Stated exercise: Format the material as a Markdown table with the columns Row and Line, starting with the line that contains "Given: Click the AlderLake-S" and going on through the line that contains "click(668, 247)". Leave out blank lines and include nothing else.

=-=-=-=-=

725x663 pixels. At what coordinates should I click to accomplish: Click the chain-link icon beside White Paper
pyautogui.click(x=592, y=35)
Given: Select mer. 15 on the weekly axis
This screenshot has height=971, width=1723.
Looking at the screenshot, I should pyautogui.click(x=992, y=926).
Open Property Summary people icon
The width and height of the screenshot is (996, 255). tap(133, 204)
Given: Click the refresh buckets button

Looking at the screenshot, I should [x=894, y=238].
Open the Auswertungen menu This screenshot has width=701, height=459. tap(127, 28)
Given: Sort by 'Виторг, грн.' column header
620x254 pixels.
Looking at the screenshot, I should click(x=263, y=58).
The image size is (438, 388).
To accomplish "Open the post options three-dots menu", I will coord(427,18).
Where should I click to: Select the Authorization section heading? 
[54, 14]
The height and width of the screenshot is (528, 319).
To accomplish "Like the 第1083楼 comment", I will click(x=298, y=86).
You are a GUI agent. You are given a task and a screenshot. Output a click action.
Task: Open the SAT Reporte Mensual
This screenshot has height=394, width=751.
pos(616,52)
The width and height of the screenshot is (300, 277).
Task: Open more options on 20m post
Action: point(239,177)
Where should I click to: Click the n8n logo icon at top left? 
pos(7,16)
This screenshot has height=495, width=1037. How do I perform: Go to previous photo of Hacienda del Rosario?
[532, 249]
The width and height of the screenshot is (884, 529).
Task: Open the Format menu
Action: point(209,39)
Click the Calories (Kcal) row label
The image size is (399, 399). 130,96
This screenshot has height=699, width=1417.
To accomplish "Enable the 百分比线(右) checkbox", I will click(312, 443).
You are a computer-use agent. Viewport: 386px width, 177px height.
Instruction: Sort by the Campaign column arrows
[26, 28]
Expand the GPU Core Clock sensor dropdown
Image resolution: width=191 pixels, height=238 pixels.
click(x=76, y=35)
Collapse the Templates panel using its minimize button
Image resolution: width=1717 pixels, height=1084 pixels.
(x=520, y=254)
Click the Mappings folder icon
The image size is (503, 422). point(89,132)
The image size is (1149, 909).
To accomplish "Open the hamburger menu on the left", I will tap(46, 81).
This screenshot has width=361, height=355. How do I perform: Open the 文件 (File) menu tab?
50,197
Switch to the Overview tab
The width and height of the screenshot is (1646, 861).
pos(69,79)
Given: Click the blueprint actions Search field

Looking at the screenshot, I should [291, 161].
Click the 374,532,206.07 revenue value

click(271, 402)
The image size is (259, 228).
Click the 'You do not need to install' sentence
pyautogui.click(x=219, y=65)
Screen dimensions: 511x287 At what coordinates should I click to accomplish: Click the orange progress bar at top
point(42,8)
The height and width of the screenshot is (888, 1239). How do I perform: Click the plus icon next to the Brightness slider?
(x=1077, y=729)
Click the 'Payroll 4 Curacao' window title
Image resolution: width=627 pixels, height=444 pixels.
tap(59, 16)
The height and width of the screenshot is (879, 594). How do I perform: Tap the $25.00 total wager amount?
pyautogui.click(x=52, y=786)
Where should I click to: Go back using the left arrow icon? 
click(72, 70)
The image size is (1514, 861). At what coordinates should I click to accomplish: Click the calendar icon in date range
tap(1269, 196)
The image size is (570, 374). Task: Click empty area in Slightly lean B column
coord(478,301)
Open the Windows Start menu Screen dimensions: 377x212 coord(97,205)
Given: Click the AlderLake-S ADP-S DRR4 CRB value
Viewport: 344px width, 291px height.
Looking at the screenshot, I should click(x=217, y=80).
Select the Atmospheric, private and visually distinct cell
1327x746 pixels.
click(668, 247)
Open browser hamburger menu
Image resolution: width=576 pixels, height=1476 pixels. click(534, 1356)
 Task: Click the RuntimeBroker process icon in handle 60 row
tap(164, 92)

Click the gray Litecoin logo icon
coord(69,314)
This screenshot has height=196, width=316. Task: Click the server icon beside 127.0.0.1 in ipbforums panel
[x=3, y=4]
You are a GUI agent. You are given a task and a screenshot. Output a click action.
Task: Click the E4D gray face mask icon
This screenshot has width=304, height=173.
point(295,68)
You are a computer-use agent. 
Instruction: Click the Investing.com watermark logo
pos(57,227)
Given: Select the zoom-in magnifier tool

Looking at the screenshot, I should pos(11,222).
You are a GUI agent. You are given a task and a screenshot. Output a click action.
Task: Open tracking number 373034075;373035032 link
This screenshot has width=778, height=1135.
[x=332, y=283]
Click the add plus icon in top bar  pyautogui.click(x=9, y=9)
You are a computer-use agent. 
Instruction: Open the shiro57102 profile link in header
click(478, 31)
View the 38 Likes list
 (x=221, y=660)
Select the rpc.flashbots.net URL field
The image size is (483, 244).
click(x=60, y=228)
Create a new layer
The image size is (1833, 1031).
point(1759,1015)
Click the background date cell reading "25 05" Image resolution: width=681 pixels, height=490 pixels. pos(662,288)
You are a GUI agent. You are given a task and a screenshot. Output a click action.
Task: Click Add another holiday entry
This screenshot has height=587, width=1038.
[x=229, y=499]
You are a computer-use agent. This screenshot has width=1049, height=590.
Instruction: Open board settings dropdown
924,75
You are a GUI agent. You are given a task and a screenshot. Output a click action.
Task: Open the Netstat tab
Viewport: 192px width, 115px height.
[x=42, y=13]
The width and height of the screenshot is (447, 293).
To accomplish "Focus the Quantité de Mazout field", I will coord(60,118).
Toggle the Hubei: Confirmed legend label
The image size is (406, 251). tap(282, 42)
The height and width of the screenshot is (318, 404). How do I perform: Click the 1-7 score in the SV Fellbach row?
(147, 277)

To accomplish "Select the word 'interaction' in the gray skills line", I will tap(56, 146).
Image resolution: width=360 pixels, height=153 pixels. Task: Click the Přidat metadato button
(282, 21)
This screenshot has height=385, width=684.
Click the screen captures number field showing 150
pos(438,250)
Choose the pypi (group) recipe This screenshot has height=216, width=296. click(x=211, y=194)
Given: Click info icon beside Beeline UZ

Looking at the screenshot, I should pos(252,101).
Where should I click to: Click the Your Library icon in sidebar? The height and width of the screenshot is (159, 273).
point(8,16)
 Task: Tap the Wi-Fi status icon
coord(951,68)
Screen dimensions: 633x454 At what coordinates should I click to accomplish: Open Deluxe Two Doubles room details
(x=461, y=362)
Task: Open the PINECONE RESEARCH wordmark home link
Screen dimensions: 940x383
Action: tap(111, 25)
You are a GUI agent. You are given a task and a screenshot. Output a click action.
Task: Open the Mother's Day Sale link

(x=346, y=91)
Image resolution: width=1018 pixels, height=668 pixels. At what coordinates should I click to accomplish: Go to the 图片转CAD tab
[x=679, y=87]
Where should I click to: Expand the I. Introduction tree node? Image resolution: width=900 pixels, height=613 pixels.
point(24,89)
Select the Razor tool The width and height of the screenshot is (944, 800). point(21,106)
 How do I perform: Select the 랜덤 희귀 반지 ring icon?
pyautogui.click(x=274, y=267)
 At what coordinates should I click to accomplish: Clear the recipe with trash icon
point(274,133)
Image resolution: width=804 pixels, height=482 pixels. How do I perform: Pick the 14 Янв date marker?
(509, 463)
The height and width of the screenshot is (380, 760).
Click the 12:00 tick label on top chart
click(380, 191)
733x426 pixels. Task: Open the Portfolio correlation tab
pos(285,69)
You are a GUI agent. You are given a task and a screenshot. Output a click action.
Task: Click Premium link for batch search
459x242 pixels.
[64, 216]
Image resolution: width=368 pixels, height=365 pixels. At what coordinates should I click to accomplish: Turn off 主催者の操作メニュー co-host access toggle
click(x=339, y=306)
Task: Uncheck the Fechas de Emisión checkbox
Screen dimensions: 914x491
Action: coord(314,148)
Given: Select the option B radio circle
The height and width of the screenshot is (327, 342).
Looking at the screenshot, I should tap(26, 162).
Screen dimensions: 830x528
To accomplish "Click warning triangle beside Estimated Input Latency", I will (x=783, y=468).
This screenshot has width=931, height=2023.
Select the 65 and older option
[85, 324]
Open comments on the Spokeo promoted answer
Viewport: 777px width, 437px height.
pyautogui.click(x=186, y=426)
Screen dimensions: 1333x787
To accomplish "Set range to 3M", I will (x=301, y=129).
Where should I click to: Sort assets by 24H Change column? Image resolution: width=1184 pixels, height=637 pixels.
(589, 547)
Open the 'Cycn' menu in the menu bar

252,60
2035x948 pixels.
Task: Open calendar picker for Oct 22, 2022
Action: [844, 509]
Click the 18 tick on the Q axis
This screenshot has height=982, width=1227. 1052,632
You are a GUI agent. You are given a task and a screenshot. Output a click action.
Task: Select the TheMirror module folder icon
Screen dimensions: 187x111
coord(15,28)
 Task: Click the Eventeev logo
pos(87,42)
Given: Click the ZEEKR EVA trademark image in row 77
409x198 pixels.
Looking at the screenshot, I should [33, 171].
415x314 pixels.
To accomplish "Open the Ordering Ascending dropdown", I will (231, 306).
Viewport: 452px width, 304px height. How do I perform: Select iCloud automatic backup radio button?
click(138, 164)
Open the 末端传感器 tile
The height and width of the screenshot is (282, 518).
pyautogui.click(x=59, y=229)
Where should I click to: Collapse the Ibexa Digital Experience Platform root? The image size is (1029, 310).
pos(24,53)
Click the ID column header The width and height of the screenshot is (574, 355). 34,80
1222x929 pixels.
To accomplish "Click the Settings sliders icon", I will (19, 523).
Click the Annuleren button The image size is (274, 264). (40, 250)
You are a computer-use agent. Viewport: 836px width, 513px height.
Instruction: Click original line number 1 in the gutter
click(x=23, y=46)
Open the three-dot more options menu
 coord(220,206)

=-=-=-=-=

Solution for this exercise:
| Row | Line |
|---|---|
| 1 | Given: Click the AlderLake-S ADP-S DRR4 CRB value |
| 2 | Viewport: 344px width, 291px height. |
| 3 | Looking at the screenshot, I should click(x=217, y=80). |
| 4 | Select the Atmospheric, private and visually distinct cell |
| 5 | 1327x746 pixels. |
| 6 | click(668, 247) |